[Stored items]
== Segment start ==
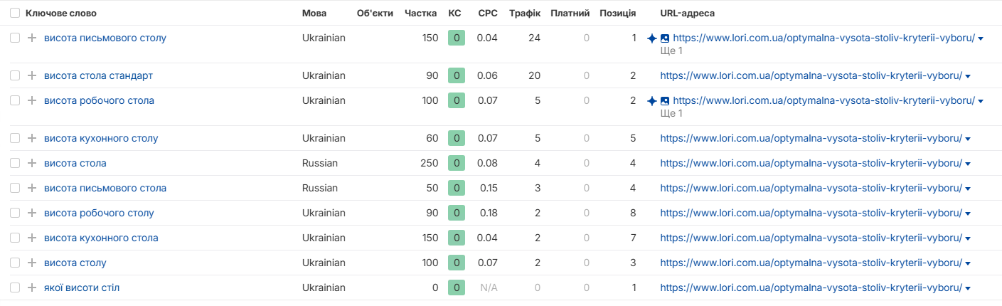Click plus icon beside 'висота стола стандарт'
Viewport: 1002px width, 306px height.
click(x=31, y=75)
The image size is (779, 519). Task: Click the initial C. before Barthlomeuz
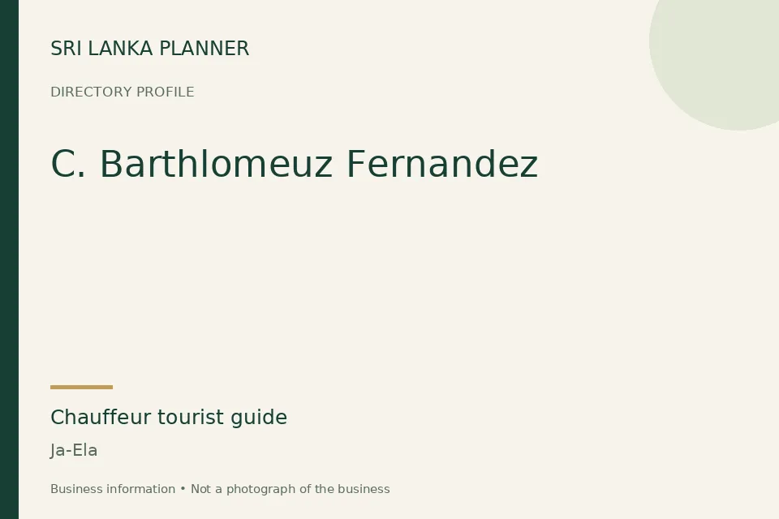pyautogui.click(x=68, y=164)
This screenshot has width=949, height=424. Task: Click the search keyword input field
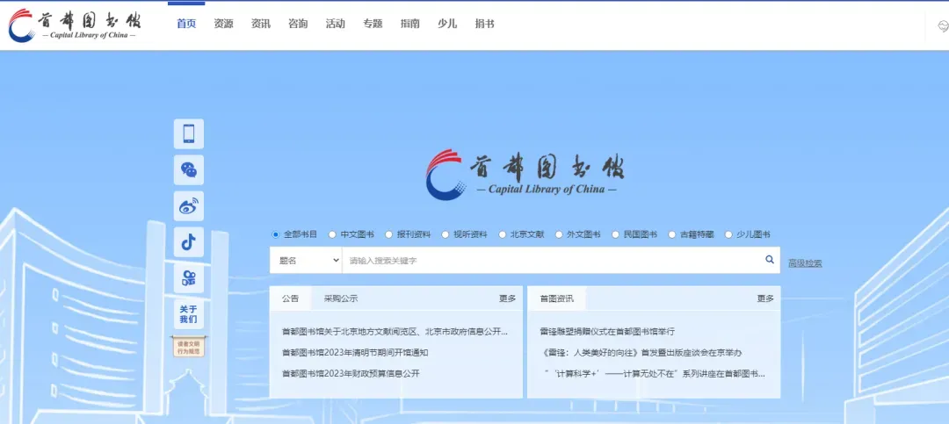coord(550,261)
== Segment end ==
● **Exercise instructions**
Every line from the one with "The image size" to the end of the records above should be restated word for word, and no picture belongs in the copy.

● **Solution for this exercise**
The image size is (779, 519). Task: Click the initial C. before Barthlomeuz
pyautogui.click(x=68, y=164)
This screenshot has width=949, height=424. Task: Click the search keyword input field
coord(550,261)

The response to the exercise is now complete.